Twelve was the number of pounds under my pre-pregnancy weight I was at the height of postpartum anxiety, when I was fighting jittery nerves and could not wrap my mind around finding time to feed myself. It didn’t occur to me that I shouldn’t have been able to fit into my jeans so quickly. Those 12 pounds represented all of the worry and fear and stress that had taken a toll on my body; at the same time, my son had reached the 12-pound mark.

Forty-four pounds is what my 5-year-old son weighs today.

Forty-four pounds of boy. Forty-four pounds of love and intelligence and sweetness and curiosity in a compact ball of energy.

This morning, he holds up his arms for me to pick him up, and they look closer to me and longer than ever, as if I were looking down at him through a magnifying glass. I bend my knees to hoist him with more effort.

I could have said, “No, you are a big boy now. No, you have to walk. No, I have too many other things to carry.”

But I don’t say no. I juggle the other things in my hands and find a way to hold him too. I breathe in his little-boy scent of sweat and soap, and I hold him closely because I know holding him closely will be a privilege I can enjoy for only a little bit longer. I’m not ready to grieve the end of his little-boy years to concede to the big-boy years, even knowing that I don’t want him to stop growing. It is in the growing that I grow as well. It is only in the opportunity to watch him develop that I can also learn how to be a better mother, with practice and time.

He wants more piggyback rides lately. And I say yes. Yes, always yes. As long as I can lift him I will do it. He feels heavier, even though I have earned this weight with time invested and frequent lifting of his small body for more than five years now. The arm muscles I have are not from my infrequent visits to the gym, but from five years of holding a gradually heavier weight, every day.

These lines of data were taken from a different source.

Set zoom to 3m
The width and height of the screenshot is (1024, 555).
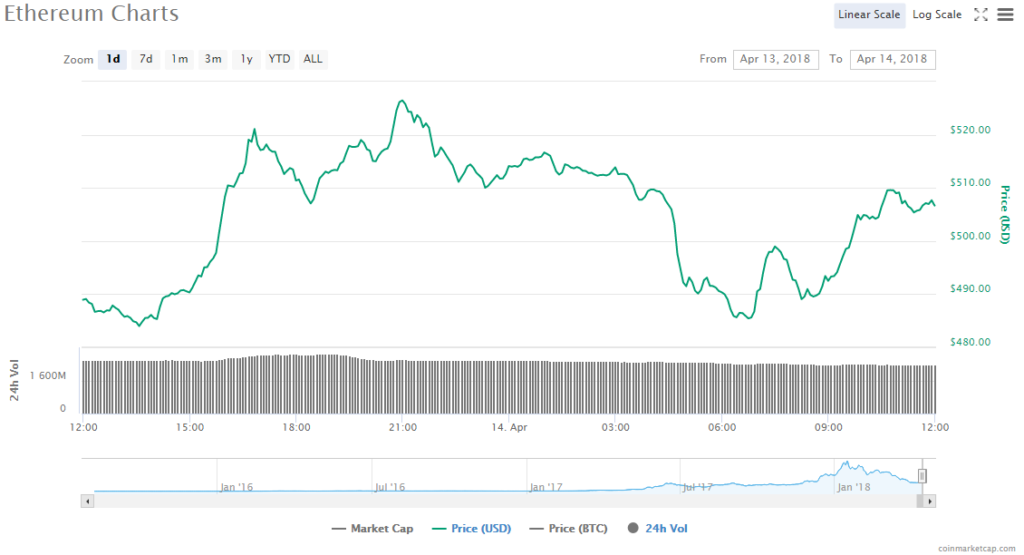(213, 59)
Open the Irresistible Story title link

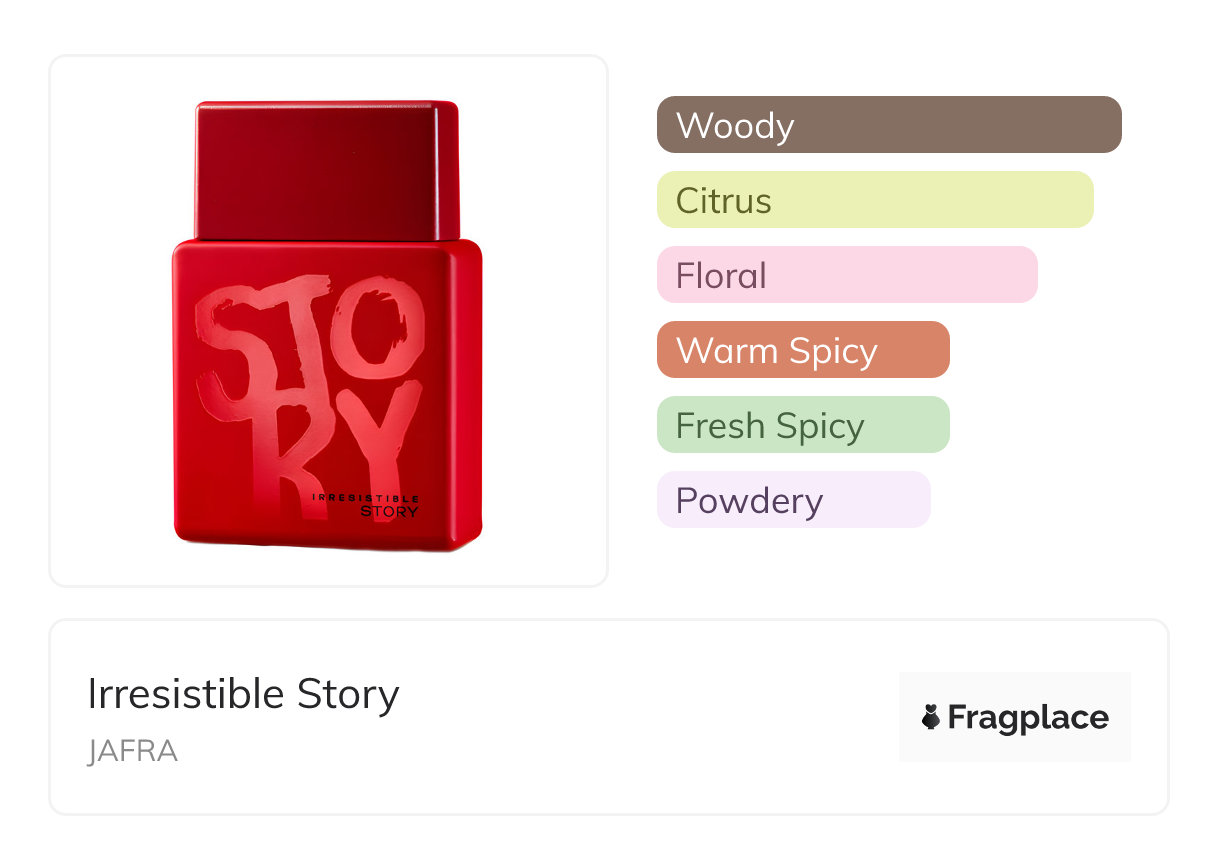[x=243, y=694]
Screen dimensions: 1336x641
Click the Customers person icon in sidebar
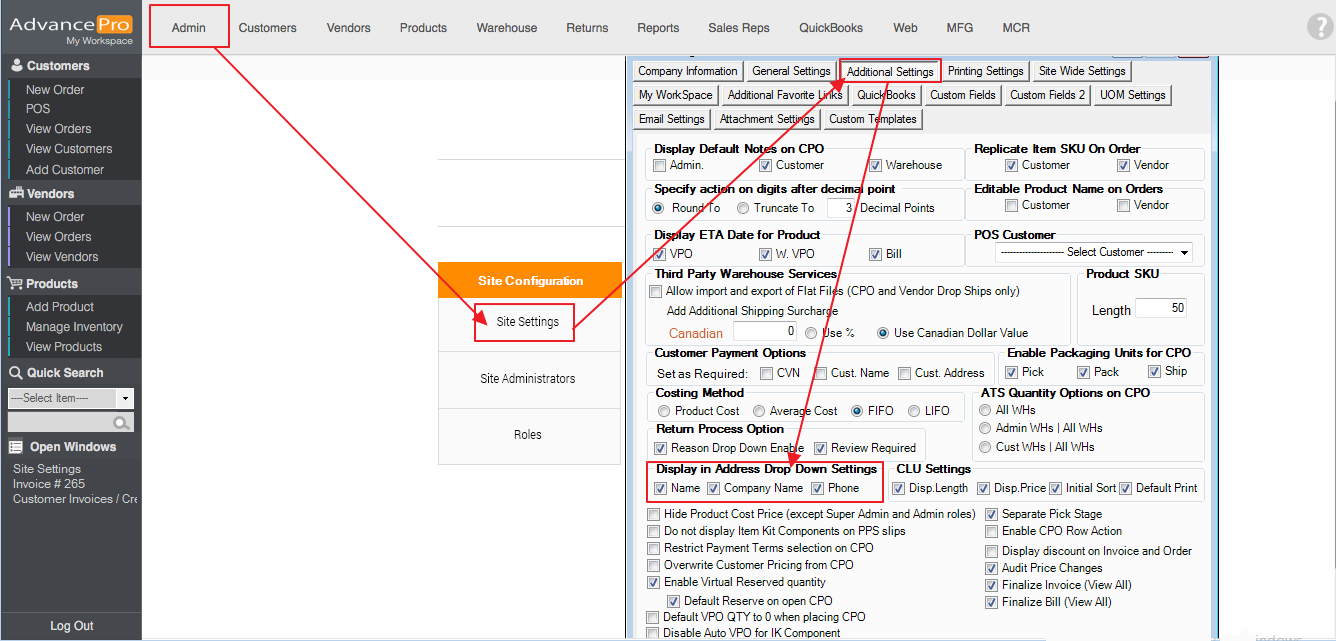pos(16,66)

And so I marvel in this time that is quickly passing me by and I try to memorize his face even as it is changing before my eyes. I touch the baby-soft skin on his arms and imprint the sensation in my brain before he no longer wants me to do that. I hold his hand every opportunity possible as I teach him how to cross the street safely. And I pick him up and carry him when he wants me to. He jumps into my arms from whatever perch he is standing and leaps with abandon, knowing that I will catch him without fail.

I allow him to tackle me and kiss my boo-boos and mess up my hair. I let him paint my skin and I don’t complain when he is pressed up against me on the couch on a hot afternoon, watching PAW Patrol. I don’t mind that he leans on me or likes to have a hand on me while he eats his dinner. It won’t be long before he won’t.

The phrase that sticks in my head is “One day, you’ll put him down and won’t ever pick him up again” because he will have outgrown it. And me.

So I bend my knees and pick him up. And I hold him close for as long as I can.